Issue Discovered - Some users receiving User Interface errors
Incident Report for xMatters
Postmortem

What happened?

On March 21, 2019, at approximately 8:54 AM PDT, some clients began reporting an issue to xMatters Client Assistance where they were encountering a "404" error when attempting to access the On-Demand web user interface. Clients were able to login but could not perform any actions or access any pages due to the error. While the issue prevented clients from being able to use the web user interface to send messages, view event status, or run reports, the system continued to process events as well as all notifications and user responses.

Why did it happen?

This issue was caused by a mismatch in file creation dates that the web server uses to determine which files to serve. The Engineering team created and deployed a hotfix for an issue in the web user interface for a specific release after the artifacts for the subsequent scheduled release had already been built. When that release was deployed to the On-Demand service, the inconsistency in the creation dates for the files on the web server caused the interface to display an error instead of the necessary web pages.

How did we respond?

As soon as clients reported the errors, Client Assistance confirmed the reports and immediately escalated the issue to a Severity-1 incident. They launched the internal major incident management process to engage the incident response teams and posted a notice to the xMatters status page. The incident response teams began investigating and quickly identified the web server artifacts that were causing the date mismatch. To help immediately mitigate the impact and restore access to the web user interface, the teams began rolling back affected clients to the previous known good deployment while the Engineering team began rebuilding the release artifacts. As soon as the rollback was complete, clients reported that they could properly access the web user interface and that all services had been restored. The Engineering team completed the rebuild of the release artifacts and successfully redeployed the release later the same day.

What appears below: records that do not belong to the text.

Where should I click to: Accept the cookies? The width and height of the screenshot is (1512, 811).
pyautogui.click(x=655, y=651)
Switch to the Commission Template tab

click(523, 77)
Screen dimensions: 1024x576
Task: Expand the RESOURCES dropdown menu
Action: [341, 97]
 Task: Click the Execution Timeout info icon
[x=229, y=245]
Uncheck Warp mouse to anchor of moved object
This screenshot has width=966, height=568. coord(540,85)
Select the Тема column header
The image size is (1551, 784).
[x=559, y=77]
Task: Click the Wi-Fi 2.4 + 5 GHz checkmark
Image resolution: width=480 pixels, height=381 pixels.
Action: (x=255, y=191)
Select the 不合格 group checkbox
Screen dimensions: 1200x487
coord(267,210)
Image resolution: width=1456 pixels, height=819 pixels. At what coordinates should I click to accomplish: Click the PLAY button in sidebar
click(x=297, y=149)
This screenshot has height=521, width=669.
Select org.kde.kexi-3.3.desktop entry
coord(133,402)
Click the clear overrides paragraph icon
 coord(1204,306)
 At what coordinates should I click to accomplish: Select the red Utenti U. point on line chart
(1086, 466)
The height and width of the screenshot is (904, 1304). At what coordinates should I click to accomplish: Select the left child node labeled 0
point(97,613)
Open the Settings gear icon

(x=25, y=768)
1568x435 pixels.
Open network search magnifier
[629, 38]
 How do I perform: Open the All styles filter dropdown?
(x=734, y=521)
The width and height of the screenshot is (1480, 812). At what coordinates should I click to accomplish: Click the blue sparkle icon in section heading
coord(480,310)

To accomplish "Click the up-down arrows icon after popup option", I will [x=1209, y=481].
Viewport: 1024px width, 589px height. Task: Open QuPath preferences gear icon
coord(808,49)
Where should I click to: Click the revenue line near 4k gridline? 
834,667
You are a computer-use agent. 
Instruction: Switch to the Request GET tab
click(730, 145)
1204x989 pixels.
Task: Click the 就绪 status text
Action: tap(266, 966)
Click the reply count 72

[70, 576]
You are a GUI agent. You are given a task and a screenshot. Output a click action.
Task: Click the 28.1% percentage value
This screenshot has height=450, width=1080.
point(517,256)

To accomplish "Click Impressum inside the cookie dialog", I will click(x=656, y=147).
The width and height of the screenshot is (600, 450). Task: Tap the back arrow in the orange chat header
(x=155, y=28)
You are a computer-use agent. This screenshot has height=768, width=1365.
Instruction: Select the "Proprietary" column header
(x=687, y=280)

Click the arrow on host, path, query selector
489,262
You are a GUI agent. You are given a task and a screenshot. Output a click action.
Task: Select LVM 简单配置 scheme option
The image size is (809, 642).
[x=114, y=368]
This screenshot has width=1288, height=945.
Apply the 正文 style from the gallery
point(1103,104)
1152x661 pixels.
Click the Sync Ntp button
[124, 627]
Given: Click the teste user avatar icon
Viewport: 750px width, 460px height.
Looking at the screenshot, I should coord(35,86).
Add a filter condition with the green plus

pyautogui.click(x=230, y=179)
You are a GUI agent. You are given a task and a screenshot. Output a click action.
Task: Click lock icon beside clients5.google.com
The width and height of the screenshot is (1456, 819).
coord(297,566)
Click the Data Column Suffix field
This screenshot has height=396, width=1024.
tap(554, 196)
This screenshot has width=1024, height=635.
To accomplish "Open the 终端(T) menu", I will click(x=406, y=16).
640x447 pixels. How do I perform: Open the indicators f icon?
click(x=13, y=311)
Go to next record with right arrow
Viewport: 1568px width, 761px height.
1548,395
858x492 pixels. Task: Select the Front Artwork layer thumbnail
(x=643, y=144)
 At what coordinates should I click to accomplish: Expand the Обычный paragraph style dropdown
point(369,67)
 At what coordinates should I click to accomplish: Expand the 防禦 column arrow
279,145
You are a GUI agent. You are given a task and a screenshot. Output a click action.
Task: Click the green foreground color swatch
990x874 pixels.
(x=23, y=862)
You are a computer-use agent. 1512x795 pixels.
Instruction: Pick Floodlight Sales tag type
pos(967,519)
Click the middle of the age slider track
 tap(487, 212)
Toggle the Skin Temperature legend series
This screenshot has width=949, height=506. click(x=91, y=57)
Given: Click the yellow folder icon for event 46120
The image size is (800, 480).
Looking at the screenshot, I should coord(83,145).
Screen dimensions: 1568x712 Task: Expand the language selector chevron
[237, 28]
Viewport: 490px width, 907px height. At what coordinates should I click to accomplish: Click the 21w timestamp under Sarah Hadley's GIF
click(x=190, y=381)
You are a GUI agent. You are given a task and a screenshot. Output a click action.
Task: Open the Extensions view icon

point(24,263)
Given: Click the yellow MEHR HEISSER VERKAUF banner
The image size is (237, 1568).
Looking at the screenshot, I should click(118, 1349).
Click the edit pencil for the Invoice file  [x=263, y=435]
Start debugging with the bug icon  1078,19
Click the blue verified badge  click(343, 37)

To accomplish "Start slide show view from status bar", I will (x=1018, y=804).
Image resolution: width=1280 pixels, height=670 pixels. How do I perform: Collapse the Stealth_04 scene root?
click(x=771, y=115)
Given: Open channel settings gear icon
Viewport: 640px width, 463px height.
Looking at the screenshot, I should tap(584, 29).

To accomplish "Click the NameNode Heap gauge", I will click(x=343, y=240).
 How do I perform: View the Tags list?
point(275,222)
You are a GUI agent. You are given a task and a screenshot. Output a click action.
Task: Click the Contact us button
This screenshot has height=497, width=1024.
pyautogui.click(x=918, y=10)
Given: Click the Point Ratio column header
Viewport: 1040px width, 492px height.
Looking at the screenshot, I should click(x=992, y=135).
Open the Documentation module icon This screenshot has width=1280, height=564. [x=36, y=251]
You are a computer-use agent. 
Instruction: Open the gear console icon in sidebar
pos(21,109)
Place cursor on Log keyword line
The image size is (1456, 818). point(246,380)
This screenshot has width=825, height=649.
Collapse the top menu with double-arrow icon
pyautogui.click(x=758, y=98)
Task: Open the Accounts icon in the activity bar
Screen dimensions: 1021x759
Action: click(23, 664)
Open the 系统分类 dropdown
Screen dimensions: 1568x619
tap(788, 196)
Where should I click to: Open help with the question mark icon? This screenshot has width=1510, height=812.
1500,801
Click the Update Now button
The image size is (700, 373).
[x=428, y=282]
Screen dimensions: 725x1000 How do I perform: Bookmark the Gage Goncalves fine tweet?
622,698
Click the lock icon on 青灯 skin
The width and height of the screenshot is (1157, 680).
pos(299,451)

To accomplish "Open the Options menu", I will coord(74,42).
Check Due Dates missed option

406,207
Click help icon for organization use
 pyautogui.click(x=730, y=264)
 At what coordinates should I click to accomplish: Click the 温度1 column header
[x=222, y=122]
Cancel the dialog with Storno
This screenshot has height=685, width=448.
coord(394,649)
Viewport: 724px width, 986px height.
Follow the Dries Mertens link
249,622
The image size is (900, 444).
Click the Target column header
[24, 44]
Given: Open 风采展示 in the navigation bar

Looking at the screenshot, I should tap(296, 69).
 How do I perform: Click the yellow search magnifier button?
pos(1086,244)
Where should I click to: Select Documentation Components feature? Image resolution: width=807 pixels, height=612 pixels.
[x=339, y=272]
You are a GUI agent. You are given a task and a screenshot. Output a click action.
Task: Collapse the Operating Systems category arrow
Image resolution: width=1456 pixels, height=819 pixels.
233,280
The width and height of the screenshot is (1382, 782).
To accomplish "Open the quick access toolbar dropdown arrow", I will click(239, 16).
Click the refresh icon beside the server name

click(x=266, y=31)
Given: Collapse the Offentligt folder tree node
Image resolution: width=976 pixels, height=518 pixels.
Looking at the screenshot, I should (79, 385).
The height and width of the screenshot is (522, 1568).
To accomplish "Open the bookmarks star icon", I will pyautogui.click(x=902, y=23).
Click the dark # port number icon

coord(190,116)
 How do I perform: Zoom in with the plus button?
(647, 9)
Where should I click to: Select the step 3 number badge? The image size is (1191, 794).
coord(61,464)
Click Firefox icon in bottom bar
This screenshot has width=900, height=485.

What are we doing to prevent it from happening again?

To help prevent similar issues from happening in the future, the Engineering team has added additional checkpoints to the build and deployment process. These checkpoints test for file creation mismatches throughout all phases of the roll out and release process.

Timeline:

March 21, 2019 - 8:54 AM - Some clients report 404 errors when using the web user interface

8:55 AM - Client Assistance confirms and replicates the issue

8:56 AM - Client Assistance issues a Severity-1 incident

8:57 AM - Status page notice: https://status.xmatters.com/incidents/hjhj8sty2g3b9:26Incident team isolates the cause and begins to investigate rollback to last known state

10:00 AM - Rollback initiated

10:07 AM - Rollback confirmed, team begins to monitor for further errors

10:28 AM - Confirmation that all services are restored

Posted Mar 29, 2019 - 16:25 PDT

Resolved
The issue has been addressed, and all services have been restored. Thank you for your patience while we addressed this matter.
Posted Mar 21, 2019 - 10:28 PDT
Monitoring
The xMatters Incident Response team has deployed a fix for the issue. We are currently monitoring the situation to ensure the implementation is stable and that all services are restored.
Posted Mar 21, 2019 - 10:15 PDT
Identified
The xMatters Incident Response team has identified the source of the issue and is working on a fix. We will update once a solution has been identified and implemented.
Posted Mar 21, 2019 - 10:08 PDT
Investigating
The xMatters team have been receiving some reports of errors when viewing certain pages in the Web UI. We are currently investigating the issue, and will update as information becomes available.

If you are also experiencing issues, or if you're not sure whether this issue impacts your service, please contact xMatters Client Assistance at https://support.xmatters.com/hc/en-us/requests/new - our support agents are waiting to help.
Posted Mar 21, 2019 - 09:57 PDT
This incident affected: North America (Web Interface), Europe, Middle East, and Africa (Web Interface), and Asia Pacific (Web Interface).